Do I see a deeper question here? Are you asking about at which point you stop processing an image before it is in danger of loosing quality information or aesthetic considerations? Many people save layered Tiffs in PS with the idea of going back and tweaking an image time after time which means they are possibly never happy with the final outcome. Obviously too much tweaking can lead to a possible loss of information especially banding in skies. Some will state that layers are non destructive, but are they really? This a crucial point that every experienced user will have to make their minds up as part of a workflow. When is an image really finished. Personally I don't save layered Tiffs to tweak at a later date. If I am not happy starting over is imo better. The above statement applies to LR as well .... imo.


----------



## qazqaz (Oct 5, 2013)

bobrobert said:


> Quote gazgaz
> 
> And that means that any exposure/tone changes I make after that in LR  won't work as well because I'm no longer working with a raw image at  that point?
> 
> ...



Actually my deeper question has not quite been answered yet. Lets say I import a Raw file into Lightroom, and tweak the exposure using Lightrooms develop feature. At this point I should have lots of freedom to change exposure because I'm dealing with a raw file. I then edit the image using photoshop. I assume that at this point now the exposure and other tone settings will no longer be quite as affective because they are being applied to a TIFF or PSD file?


----------



## bobrobert (Oct 5, 2013)

Imo you wrongly assume that. Your eyes should tell you that. It is possible to have LR & PS open and make a comparison. You can even open it in PS and return it to LR without changes and make a side by side comparison in LR. Your eyes makes the decision as to how they compare.


----------



## ernie (Oct 6, 2013)

I think I understand what you're saying/asking. IMO, technically I guess you're right. The adjustments won't have QUITE the latitude on a tif as they would on a raw. However, assuming you've gotten the exposure and other adjustments fairly close in the first place (while you were working on the raw), the differences in effectiveness would be tiny and inconsequential.  In other words, IMO, you're over thinking it.


----------



## bobrobert (Oct 6, 2013)

In reality you are NEVER working on a raw. You are working on a rendered version of the raw so there really isn't a "problem".


----------



## qazqaz (Oct 6, 2013)

ernie said:


> I think I understand what you're saying/asking. IMO, technically I guess you're right. The adjustments won't have QUITE the latitude on a tif as they would on a raw. However, assuming you've gotten the exposure and other adjustments fairly close in the first place (while you were working on the raw), the differences in effectiveness would be tiny and inconsequential.  In other words, IMO, you're over thinking it.

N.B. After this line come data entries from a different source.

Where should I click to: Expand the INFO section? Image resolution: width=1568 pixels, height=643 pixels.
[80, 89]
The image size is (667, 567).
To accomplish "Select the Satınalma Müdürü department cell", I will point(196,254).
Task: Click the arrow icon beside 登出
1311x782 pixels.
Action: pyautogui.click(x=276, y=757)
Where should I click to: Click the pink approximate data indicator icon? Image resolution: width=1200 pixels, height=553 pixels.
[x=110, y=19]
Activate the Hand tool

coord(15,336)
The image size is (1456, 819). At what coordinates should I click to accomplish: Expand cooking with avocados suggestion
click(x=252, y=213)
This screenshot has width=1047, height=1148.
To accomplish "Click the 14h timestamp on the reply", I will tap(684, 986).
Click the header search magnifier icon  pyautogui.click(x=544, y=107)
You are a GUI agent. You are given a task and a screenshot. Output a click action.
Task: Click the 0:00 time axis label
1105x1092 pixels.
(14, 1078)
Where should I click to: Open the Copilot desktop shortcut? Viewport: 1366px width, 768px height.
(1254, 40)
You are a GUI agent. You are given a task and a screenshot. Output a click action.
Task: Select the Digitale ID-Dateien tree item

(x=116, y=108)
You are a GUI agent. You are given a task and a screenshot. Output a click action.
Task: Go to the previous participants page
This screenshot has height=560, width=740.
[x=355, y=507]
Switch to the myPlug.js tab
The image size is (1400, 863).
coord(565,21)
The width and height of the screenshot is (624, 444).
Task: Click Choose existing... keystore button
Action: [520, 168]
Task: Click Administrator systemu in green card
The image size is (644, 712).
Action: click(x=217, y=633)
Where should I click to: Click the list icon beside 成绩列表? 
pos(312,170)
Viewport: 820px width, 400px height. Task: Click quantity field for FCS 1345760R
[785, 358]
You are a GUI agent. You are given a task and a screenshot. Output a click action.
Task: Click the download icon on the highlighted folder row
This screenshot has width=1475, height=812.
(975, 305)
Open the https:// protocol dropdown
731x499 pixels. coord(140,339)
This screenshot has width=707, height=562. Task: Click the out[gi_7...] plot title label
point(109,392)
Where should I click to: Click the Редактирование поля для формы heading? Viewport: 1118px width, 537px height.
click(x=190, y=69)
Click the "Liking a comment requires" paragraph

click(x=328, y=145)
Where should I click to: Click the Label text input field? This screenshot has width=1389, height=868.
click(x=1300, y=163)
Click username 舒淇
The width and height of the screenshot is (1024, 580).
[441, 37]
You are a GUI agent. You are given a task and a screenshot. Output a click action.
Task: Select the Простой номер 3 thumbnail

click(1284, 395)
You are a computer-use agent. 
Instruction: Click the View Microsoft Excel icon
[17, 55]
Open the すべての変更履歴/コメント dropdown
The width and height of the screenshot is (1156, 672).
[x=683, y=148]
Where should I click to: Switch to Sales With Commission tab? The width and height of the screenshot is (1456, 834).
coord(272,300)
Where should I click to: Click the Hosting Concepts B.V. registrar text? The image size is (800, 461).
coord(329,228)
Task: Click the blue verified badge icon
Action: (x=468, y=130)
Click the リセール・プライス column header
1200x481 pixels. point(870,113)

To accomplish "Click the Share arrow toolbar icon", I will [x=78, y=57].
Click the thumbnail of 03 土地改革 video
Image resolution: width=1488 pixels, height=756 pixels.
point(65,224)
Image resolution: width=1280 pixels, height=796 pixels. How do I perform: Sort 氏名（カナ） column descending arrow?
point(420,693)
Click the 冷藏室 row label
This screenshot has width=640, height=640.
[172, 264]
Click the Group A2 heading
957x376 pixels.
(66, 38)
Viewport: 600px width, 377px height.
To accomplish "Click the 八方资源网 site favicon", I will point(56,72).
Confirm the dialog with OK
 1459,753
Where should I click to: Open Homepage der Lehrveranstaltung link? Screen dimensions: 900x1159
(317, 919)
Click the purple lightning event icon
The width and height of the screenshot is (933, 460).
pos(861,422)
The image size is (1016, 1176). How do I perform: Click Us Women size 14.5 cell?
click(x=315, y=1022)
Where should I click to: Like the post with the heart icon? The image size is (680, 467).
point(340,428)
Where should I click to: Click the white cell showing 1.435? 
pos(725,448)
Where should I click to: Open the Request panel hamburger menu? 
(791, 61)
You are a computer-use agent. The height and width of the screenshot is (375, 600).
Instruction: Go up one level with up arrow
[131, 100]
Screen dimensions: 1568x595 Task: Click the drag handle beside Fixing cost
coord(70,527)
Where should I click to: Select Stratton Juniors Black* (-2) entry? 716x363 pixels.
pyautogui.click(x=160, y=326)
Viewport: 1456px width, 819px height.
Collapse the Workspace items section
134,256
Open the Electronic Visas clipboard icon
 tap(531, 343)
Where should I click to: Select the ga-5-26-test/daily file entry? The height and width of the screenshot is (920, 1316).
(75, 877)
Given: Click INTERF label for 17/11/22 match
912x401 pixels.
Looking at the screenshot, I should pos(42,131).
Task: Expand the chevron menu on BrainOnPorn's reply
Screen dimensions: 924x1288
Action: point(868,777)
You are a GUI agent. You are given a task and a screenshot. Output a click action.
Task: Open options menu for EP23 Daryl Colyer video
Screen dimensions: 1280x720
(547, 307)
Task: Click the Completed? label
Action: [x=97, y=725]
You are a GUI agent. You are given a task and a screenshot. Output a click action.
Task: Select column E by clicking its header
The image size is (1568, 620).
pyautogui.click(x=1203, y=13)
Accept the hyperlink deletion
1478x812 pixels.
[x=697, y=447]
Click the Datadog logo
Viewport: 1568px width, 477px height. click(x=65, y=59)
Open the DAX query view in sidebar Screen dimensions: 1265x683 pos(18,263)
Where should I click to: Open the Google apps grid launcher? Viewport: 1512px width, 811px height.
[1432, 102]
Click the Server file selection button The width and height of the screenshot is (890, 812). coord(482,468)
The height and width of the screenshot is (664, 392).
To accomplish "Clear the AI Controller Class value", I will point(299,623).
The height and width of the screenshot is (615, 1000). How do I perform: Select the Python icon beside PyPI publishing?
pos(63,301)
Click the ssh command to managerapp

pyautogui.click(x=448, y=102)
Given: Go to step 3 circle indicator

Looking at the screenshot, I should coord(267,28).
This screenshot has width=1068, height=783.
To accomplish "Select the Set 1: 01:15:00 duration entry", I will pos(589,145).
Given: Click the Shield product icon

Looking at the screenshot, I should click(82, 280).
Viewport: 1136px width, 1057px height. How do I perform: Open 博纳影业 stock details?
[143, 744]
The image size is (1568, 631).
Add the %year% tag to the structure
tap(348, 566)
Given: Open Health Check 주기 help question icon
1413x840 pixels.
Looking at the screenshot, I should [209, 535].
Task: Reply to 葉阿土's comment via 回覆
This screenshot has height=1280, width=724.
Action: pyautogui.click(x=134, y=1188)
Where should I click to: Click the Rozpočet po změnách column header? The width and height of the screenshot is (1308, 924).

Yep you're right. I was just trying to get the workflow right in my head so that I know what I'm dealing with. It's all clear now.


----------



## Selwin (Oct 12, 2013)

Hi qasqas,

This has been a confusing topic to read. I understand that your question is that once an image has "been to PS and back into LR" and is now in TIFF format, you will miss the latitude RAW provides from then on. If this is what you are asking, yes you are correct, but it's not a big problem. And that is because you use the RAW latitude first to adjust any major exposure / WB / tone settings. Then, when your image is very close to what you want it to be, you go edit in PS and the RAW file information is passed on from LR to PS with the "recipe" you edited thusfar. At this point PS can still access the RAW information while you make additional edits in PS. Then when you're done, PS saves the resulting image as a TIFF or PSD (whatever you set LR to in Preferences) and LR imports that TIFF alongside the original RAW file.

The important notion here is that by now you've edited most of what there is to edit to this image. So yes, re-editing the image, now being a TIFF, will limit your latitude but as there will only be minor tweaks left to do that you missed the first time around, in practical terms you won't notice any problems because of this. You don't need that latitude anymore. Well not for 99.9% of yourimages anyway. And for that one image in 5 years you can simply "edit in PS" again starting from the RAW file.


----------



## qazqaz (Oct 13, 2013)

Thanks it all makes perfect sense now.


----------